── Input records

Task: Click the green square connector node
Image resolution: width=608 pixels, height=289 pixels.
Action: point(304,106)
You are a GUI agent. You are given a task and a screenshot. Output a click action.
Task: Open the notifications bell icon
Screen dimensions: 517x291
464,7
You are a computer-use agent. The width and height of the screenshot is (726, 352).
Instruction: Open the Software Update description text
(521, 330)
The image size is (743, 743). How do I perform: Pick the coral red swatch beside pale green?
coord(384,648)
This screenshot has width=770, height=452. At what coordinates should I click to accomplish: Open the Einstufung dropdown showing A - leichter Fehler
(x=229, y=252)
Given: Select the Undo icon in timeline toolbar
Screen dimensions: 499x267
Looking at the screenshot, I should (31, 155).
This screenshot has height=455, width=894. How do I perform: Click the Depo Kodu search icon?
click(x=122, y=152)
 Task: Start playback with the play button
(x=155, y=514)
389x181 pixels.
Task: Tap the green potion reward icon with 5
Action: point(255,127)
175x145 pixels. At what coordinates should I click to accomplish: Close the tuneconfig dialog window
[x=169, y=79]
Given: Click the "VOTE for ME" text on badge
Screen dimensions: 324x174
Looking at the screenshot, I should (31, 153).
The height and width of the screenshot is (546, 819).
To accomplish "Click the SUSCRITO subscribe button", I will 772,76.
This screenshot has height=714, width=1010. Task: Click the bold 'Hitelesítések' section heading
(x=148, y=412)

────
── Input records

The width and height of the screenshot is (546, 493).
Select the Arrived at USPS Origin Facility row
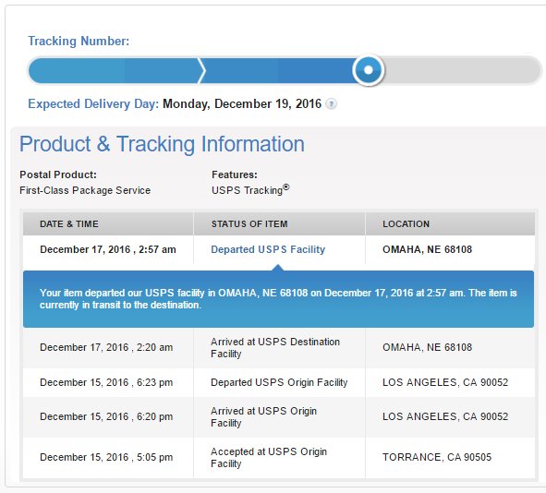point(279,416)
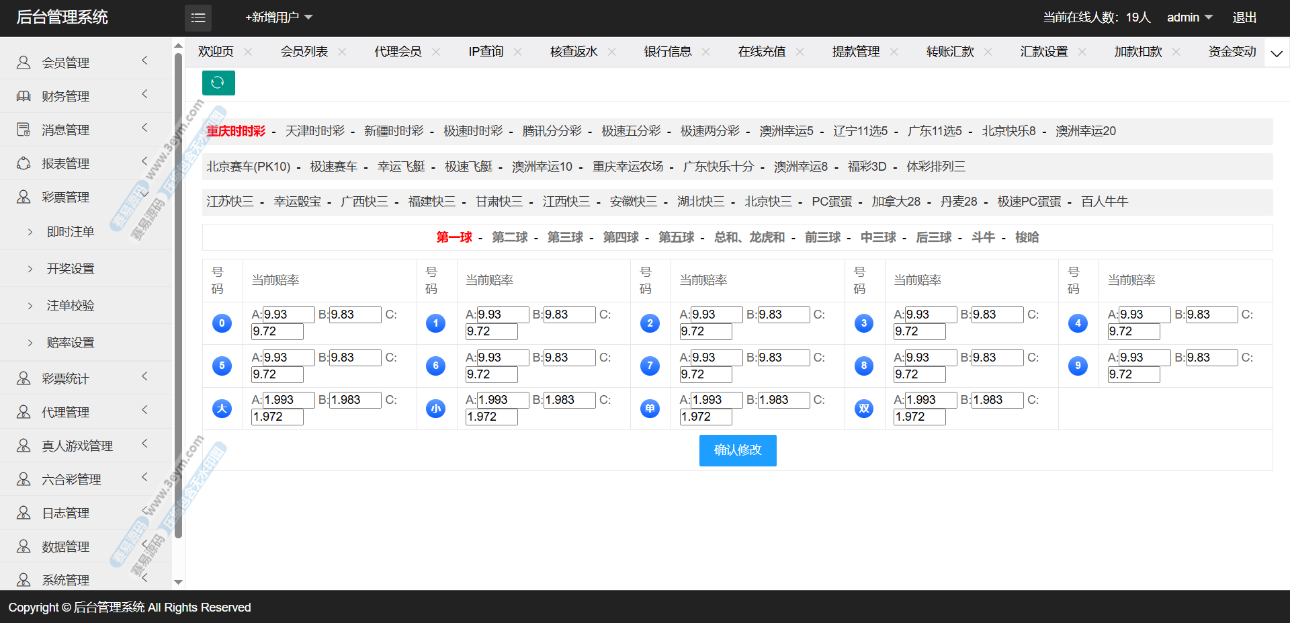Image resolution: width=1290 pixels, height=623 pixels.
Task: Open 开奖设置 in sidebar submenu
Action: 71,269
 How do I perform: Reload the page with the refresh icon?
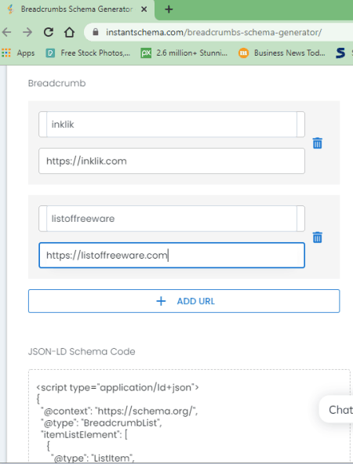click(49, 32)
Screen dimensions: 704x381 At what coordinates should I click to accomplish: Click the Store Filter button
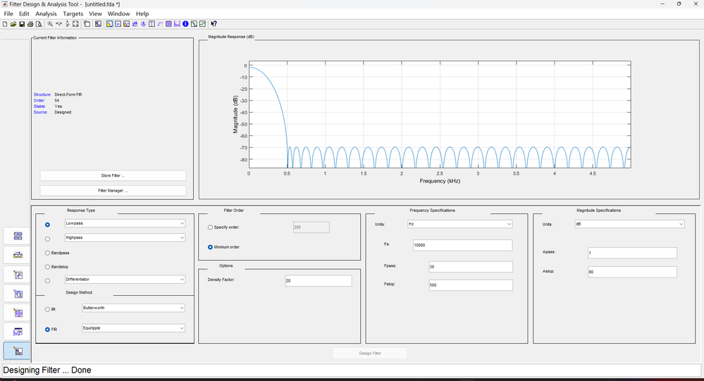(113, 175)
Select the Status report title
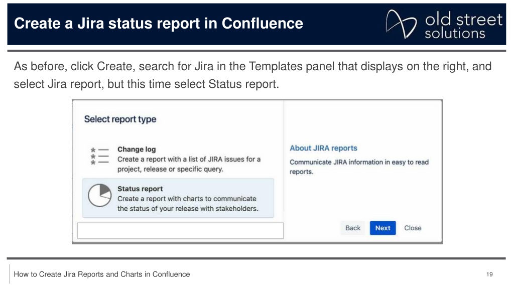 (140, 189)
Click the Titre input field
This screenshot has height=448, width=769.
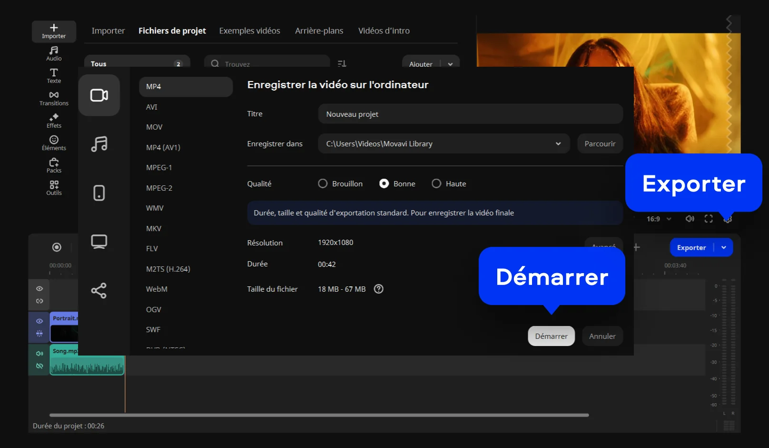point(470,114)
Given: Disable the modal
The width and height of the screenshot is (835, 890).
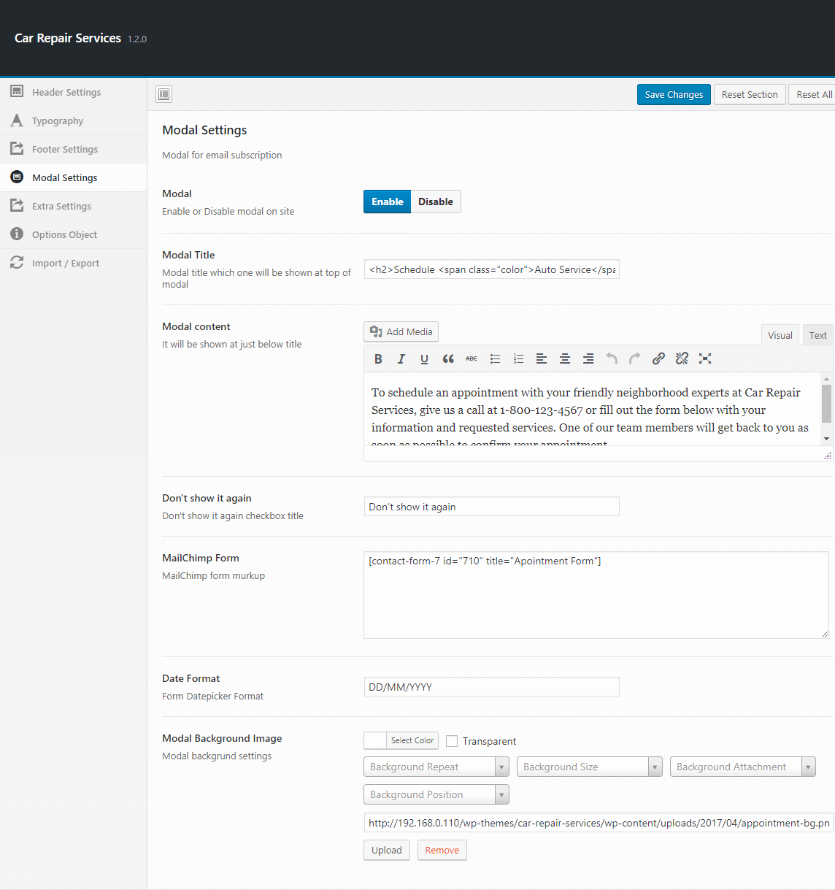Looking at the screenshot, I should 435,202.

────
── Input records

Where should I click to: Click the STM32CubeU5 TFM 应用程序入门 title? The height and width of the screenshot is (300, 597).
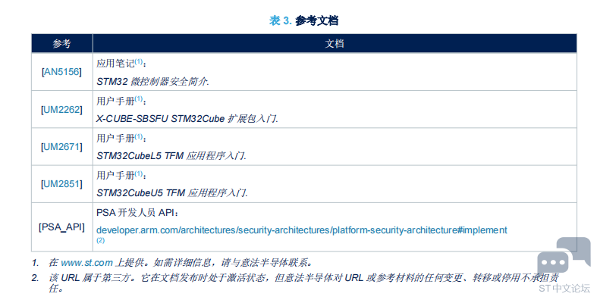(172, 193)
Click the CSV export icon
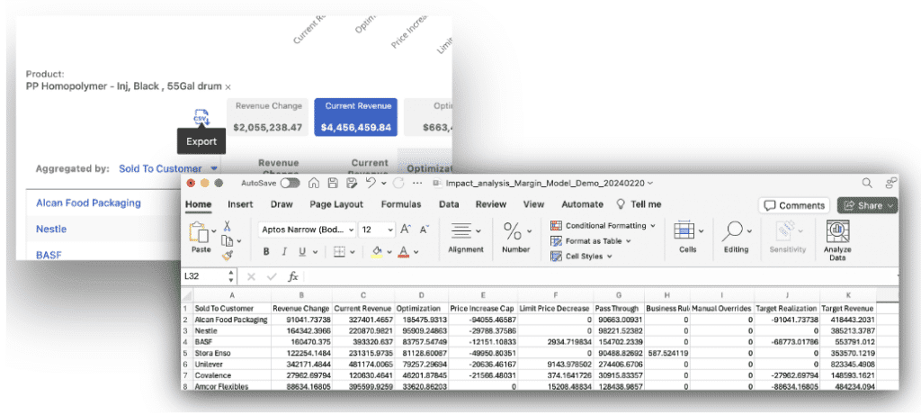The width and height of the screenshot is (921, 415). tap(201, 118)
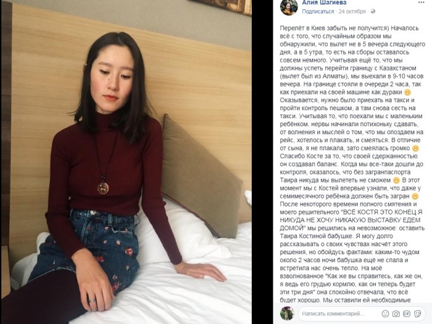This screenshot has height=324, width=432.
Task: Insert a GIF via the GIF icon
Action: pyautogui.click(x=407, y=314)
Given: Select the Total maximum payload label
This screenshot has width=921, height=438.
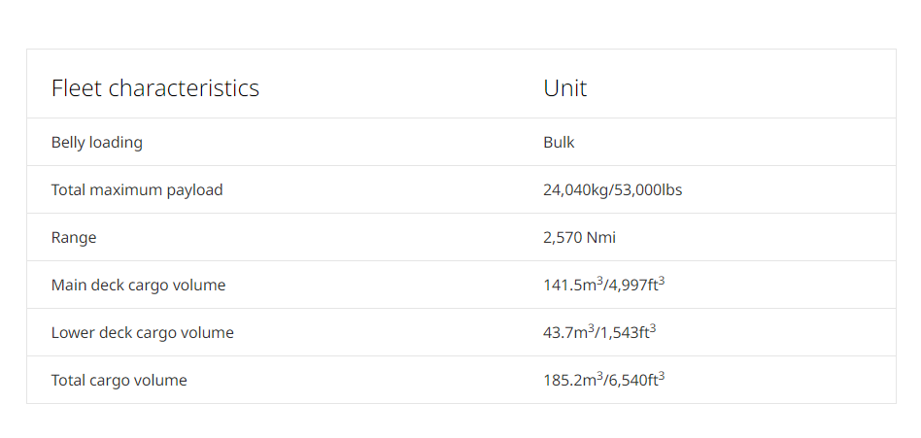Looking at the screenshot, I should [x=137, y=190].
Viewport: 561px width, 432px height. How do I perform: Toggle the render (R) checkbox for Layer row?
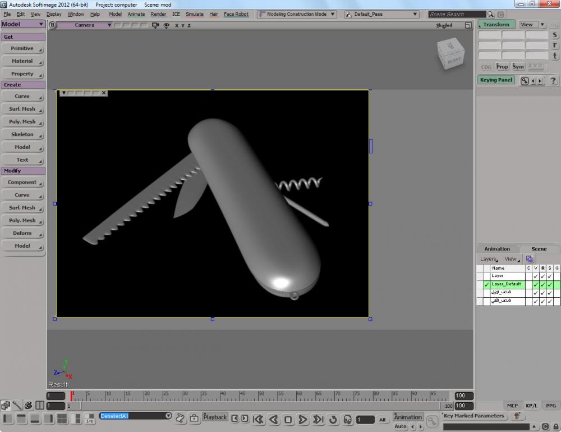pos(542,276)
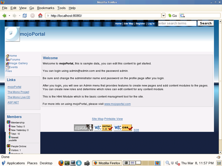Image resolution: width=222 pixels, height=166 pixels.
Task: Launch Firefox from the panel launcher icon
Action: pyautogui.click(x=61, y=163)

────

Required work. Provide the number of lines in the data above that contain the string "agent", and nothing else.

Exercise response. 2